* Passage provided *
•••

Under § 1988 jurisprudence, a prevailing defendant is treated differently from a prevailing plaintiff and fees are not awarded routinely or simply because a defendant succeeds. See Patton v. County of Kings, 857 F.2d 1379, 1381 (9th Cir. 1988). To be awarded fees, a prevailing defendant must demonstrate "plaintiff's action was frivolous, unreasonable or without foundation, even though not brought in subjective bad faith."Christiansburg Garment Co. v. Equal Empl. Opp. Comm'n, 434 U.S. 412, 421 (1978). This standard is "stringent," Hughes v. Rowe, 449 U.S. 5, 14 (1980), and the Ninth Circuit repeatedly has recognized that attorneys' fees in civil rights cases "should only be awarded to a defendant in `exceptional circumstances.'"Saman v. Robbins, 173 F.3d 1150, 1157 (9th Cir. 1999) (quotingBarry v. Fowler, 902 F.2d 770, 773 (9th Cir. 1990)).
Here, Plaintiffs' motion was not frivolous, unreasonable or groundless; nor were Plaintiffs motivated by an improper purpose in filing the motion for injunctive relief. Although Defendants were the prevailing party with respect to this particular motion, they were not the prevailing party with respect to the overall litigation. Defendants cite no authority other than the Court's inherent power to sanction, that would support their argument that fees should be awarded for defeating a motion where the overall judgment was in Plaintiffs' favor. Further, Plaintiffs have already effectively sanctioned themselves by omitting from their fee request 74.3 hours (approximately $41,000) related to their injunctive relief motion. Additional sanctions are not warranted. As such, Defendants' motion for attorneys' fees and costs is DENIED.
Plaintiffs, however, are entitled to their fees in opposing Defendants' motion, with lodestar adjustments, since they were the prevailing party in this litigation. The fees incurred by Plaintiffs in opposing this motion are assessed below.
IV. PLAINTIFFS' MOTION FOR ATTORNEYS' FEES
A. Attorneys' Fees For Litigation And Trial ("MERITS fees")
1. Lodestar and Multiplier
Under both California and federal law, the determination of whether Plaintiffs' attorneys' fees are reasonable begins with a determination of the lodestar — reasonable hourly rates multiplied by the number of hours reasonably spent. See, e.g.,Hensley, 461 U.S. at 433; Ketchum v. Moses, 24 Cal.4th 1122, 1133-1136 (2001). In the instant case, Plaintiffs' argue the total lodestar claimed for work on the merits is $671,302.50, based on 642 hours claimed by Mr. Haddad at $550 per hour, 556 hours claimed by Ms. Sherwin at $525 per hour, 194.1 hours spent by law clerks at $125 per hour, and 13.6 hours by paralegals at $150 per hour. See Pls' Mot., Doc. # 338, at 14. In addition, Plaintiffs argue that under California law, a .3 lodestar enhancement (a 1.3 multiplier) for work on the merits is appropriate to reflect the fact that any compensation for counsels' 1,198 hours of work was entirely contingent on obtaining relief for the Plaintiffs. Id. at 15. Thus, Plaintiffs' argue that the total fee for litigation and trial with the 1.3 enhancement is $872,693.25.

•••

* Given material *

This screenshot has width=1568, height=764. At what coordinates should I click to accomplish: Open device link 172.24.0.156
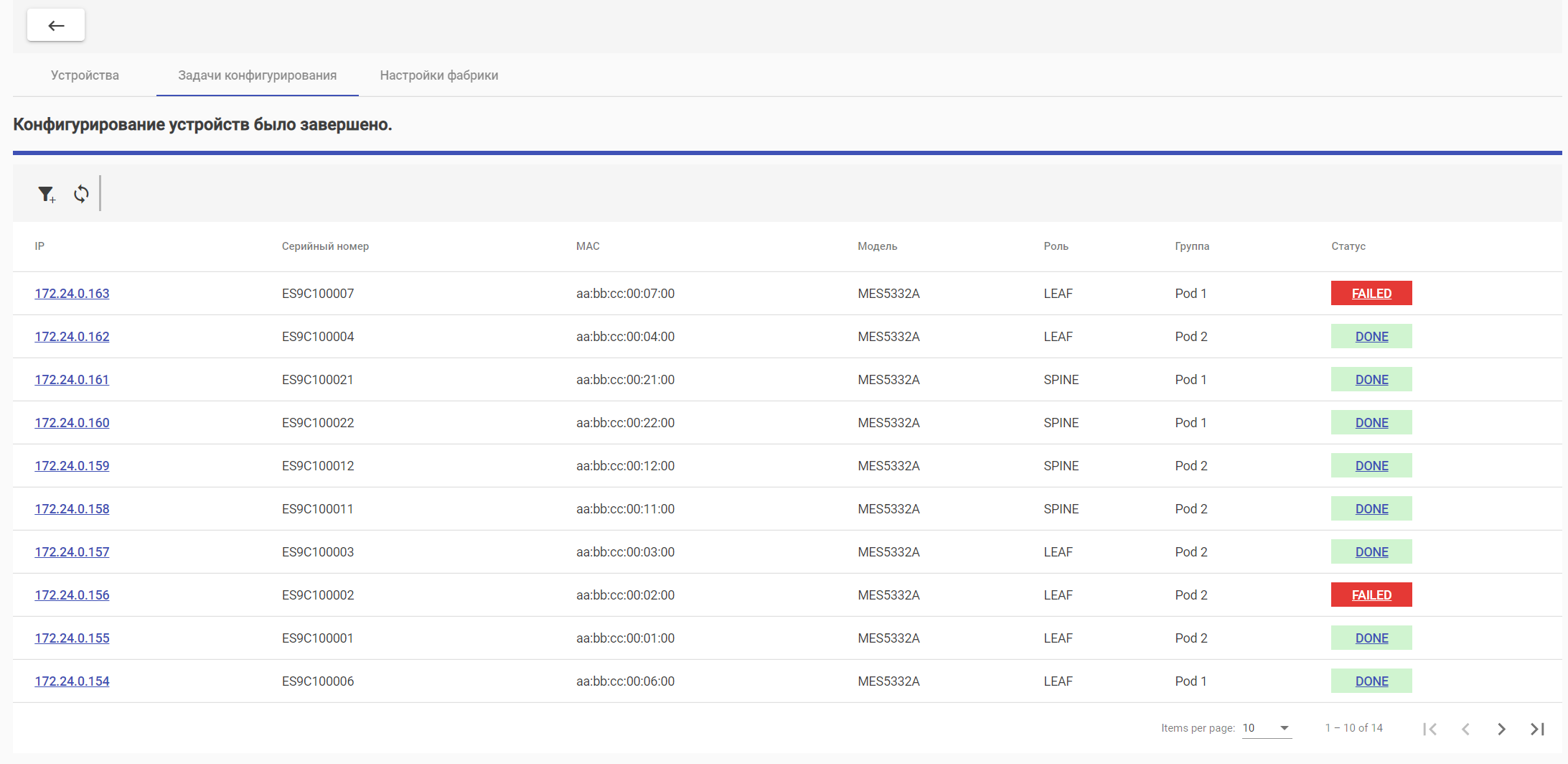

•••

* Exercise brief *
Quote the section of the attorneys' fees passage that begins with the words containing "Under § 1988" and ends with "(9th Cir. 1990)).". The material is not needed for this work.

* Written solution *
Under § 1988 jurisprudence, a prevailing defendant is treated differently from a prevailing plaintiff and fees are not awarded routinely or simply because a defendant succeeds. See Patton v. County of Kings, 857 F.2d 1379, 1381 (9th Cir. 1988). To be awarded fees, a prevailing defendant must demonstrate "plaintiff's action was frivolous, unreasonable or without foundation, even though not brought in subjective bad faith."Christiansburg Garment Co. v. Equal Empl. Opp. Comm'n, 434 U.S. 412, 421 (1978). This standard is "stringent," Hughes v. Rowe, 449 U.S. 5, 14 (1980), and the Ninth Circuit repeatedly has recognized that attorneys' fees in civil rights cases "should only be awarded to a defendant in `exceptional circumstances.'"Saman v. Robbins, 173 F.3d 1150, 1157 (9th Cir. 1999) (quotingBarry v. Fowler, 902 F.2d 770, 773 (9th Cir. 1990)).